Advocacy became vital for him, his new life showing him just how ill-fitted the world was for people with disabilities. “America does not let its needy citizens fend for themselves,” he said in a rousing speech at the Democratic National Convention in 1996.
But the film also details the tensions that came with. While he became the most famous face of the movement, his desire to help further research into a cure was both “galvanising and polarising”, with a controversial commercial using visual effects to show him walk again leading to a backlash.
His three children play a key part in the documentary and detail how his approach to parenting changed after the accident, de-prioritising often overly competitive activities and engaging with them on a more personal level. “I needed to break my neck to learn some of this stuff,” Reeve says.
After developing an infection in 2004, Reeve died soon after, and his wife also died within a year from lung cancer. “That was the moment, I’ve been alone ever since then,” their son Will says.

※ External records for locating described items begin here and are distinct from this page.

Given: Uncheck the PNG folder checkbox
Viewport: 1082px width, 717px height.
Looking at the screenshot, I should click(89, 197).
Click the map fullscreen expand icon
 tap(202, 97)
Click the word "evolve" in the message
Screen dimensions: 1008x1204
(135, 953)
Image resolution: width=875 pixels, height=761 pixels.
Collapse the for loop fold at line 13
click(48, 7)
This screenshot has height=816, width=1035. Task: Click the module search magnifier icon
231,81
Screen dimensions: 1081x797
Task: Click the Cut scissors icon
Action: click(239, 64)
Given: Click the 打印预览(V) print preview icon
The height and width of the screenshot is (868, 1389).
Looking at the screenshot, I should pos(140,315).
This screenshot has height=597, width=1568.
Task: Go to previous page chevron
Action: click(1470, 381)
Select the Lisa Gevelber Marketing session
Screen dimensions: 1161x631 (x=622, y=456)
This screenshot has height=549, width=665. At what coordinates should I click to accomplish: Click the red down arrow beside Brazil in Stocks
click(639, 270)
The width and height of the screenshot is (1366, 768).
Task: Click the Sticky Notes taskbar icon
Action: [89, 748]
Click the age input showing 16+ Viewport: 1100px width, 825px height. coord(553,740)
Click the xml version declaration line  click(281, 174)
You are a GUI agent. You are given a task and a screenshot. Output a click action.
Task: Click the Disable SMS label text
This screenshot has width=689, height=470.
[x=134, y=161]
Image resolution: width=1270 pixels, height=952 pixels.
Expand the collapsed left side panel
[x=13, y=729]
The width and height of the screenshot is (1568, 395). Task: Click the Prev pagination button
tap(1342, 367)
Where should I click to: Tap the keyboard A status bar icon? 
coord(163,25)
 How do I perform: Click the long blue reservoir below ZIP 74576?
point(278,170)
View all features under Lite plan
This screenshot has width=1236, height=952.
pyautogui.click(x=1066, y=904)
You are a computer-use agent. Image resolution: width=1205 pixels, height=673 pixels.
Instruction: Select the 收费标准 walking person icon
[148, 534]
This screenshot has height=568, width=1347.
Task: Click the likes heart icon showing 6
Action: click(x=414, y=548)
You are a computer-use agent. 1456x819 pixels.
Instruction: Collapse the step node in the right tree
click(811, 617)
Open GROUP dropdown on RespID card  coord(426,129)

His friendship with Robin Williams is a key tenet in the film, the pair graduating from roommates as twentysomethings trying to make it in the industry to A-listers in Hollywood. Williams then became one of Reeve’s closest and most loyal friends after the accident, hosting a party every year on the anniversary of his accident. Wrenching footage after Reeve’s death shows a bereft Williams, struggling to gain composure. “I’ve always thought if Chris was still around, then Robin would still be alive,” says Close.
The film ends with hope, celebrating the legacy of the foundation created in Reeve and his wife’s names with the three children carrying on the work. Late in the film, a quote from Reeve recalls what he used to think about when someone would ask him what a hero was, his answer changing from before and after the accident.
“A hero is an ordinary individual who finds the strength to persevere and endure in spite of overwhelming obstacles,” he said.